Srinagar: For Arsalan Afreen, a 22-year-old hiphopper from Srinagar, “Aatankki” is not so much a stage name as a protest against what he sees as the “criminalisation of Kashmiris” in other parts of India.
The word “Aatankki” means terrorist in Hindi. It was the moniker Afreen courted during his days at a boarding school in Punjab, and he wants to take the punch out of a word once lobbed at him for the simple reason that he hails from a “troubled place”.
“I wanted to use the name given to me (Aatankki) as my stage name because this subliminally shames anyone who thinks they can criminalise Kashmiris by calling them terrorists,” he told ThePrint.
Afreen is a new entrant on the music scene. Together with his partner Tufail Nazir, also in his early 20s, he is riding a wave of hiphop revival in the Valley.
Their first song together, “Khoon Rezi (bloodshed)” was received well among Kashmir’s social media users, especially on the music app Spotify.
Talking about the bloodshed Kashmir has been witnessing for the past 70 years, and the resilience “mountain people” or the “pahadi” have displayed, the song put the duo on the map.
Mixed and mastered by fellow artiste Ahmer, the rap was received well and the warm response the duo received on social media prompted them to solidify their collaboration. They have decided to call their collaboration “SOS”, which stands for “Straight Outta Srinagar”.
Their growing success apart, it’s Afreen’s stage name that evokes immediate curiosity. But the name isn’t just a throwback to Afreen’s “past”, it is also his answer to anyone who may want to put a label on him in the days ahead.
“I don’t have any grudges against my batchmates. Towards the end of my high school, it had just become an inside joke. But when time came to pick a stage name, I decided to use Aatankki because five, 10 years down the line, when I am producing songs… the trend of branding Kashmiri as terrorists will stay,” he said. “They would have called me Aatankki anyway,” he added. “By naming myself that, I am taking that joy away from them.”
Nazir, all of 21, entered the world of hiphop a little earlier than Afreen. Currently a student of economics in a Chandigarh college, Nazir’s first exposure to hiphop came when he heard American rapper Tupac Shakur, a master of his craft who died before either of the two SOS members was born.

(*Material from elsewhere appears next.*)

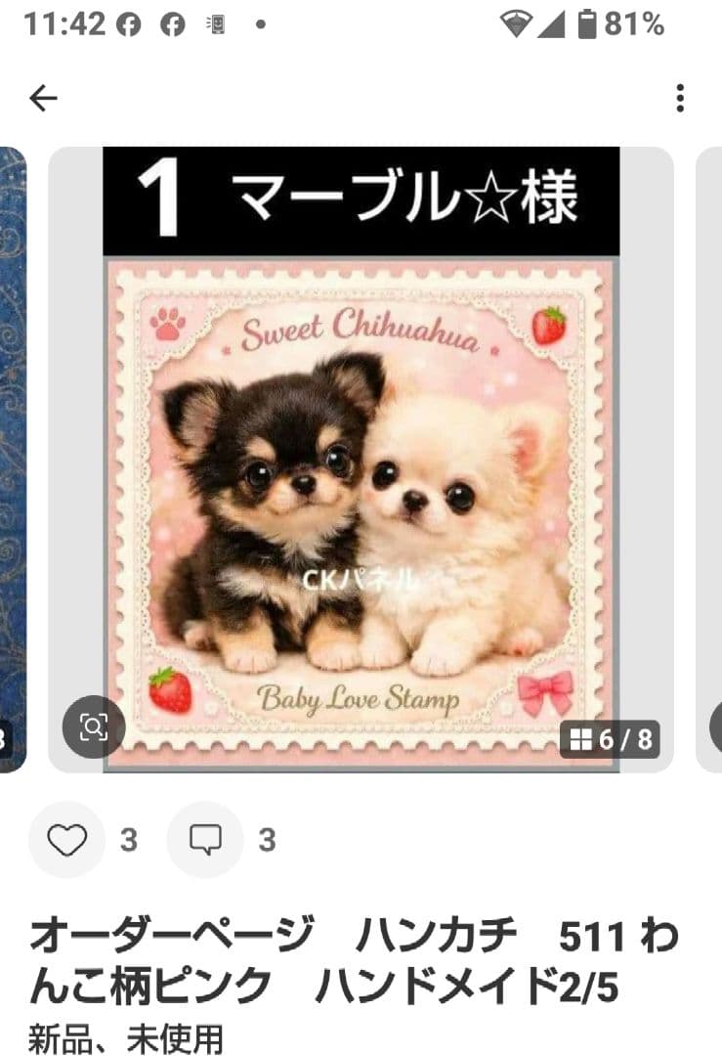
Task: Like the item with heart icon
Action: click(x=67, y=840)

After he left Kashmir to pursue his Bachelor’s, Nazir said, he also came to know about Indian hiphop culture and “I was soon writing poetry that would later take the form of lyrics”.
On 4 June, Afreen and Nazir released their second song on social media in collaboration with a Mumbai-based rapper Yogie. Titled “Beta Naaz Hai”, the song is described as a “form of bragging” by the duo. The song, Nazir said, highlights the need for better use of lyrics by aspiring rappers. “We are bragging about other rappers who sound wack,” said Nazir, employing a slang term for “bad”.
Straight Outta Srinagar
Kashmir’s first hiphop star of its own emerged from a churn in the Valley.

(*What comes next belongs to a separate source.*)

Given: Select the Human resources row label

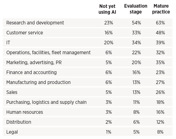Looking at the screenshot, I should (x=25, y=112).
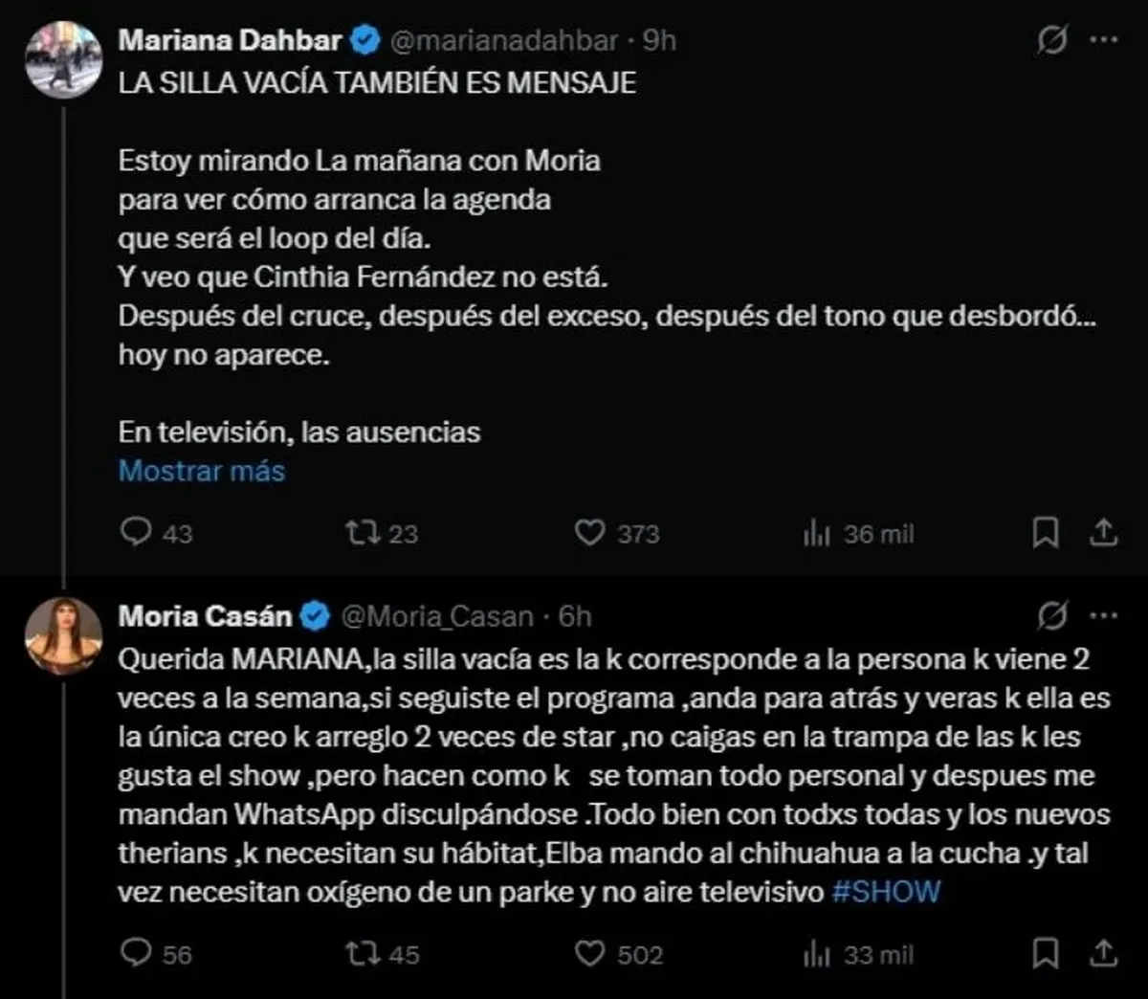Reply to Moria Casán's tweet
The height and width of the screenshot is (999, 1148).
pyautogui.click(x=136, y=953)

Roashan Illahi, who went by the name of MC Kash, became popular with his rap “I protest”, which followed the 2010-11 protests triggered by the killing of a local teenager named Tufail Mattoo.
Tufail was allegedly killed by a tear gas shell thrown by security forces to quell protests that started after the controversial Machil encounter.
Mir Gazanfar (29), a rapper himself, said it was very important for hiphop ventures like SOS to raise socio-political issues, adding that depoliticising hiphop is detrimental to the art form.
Nazir and Afreen feel the same way, but they have a clear vision about how they want to do it.
“There is a lot that has happened in Kashmir that can be talked about and hiphop is one of the many mediums through which this can be done,” said Nazir.
“But the medium has to be understood properly, its context, its history and more importantly the use of words cannot be sub-standard,” he added.
“After the initial bout of rap music that surfaced in Kashmir, the art form was somehow hijacked and replaced with a lot of cringe material that you see on social media websites. Social issues and the politics of this place took a back seat. I see our work as an attempt to bring back the hiphop culture that began a decade ago, where social issues and politics were not taboo,” he added. “Although there are still pressures on us as to what to say and what not to say, we will try our best to say what needs to be said.”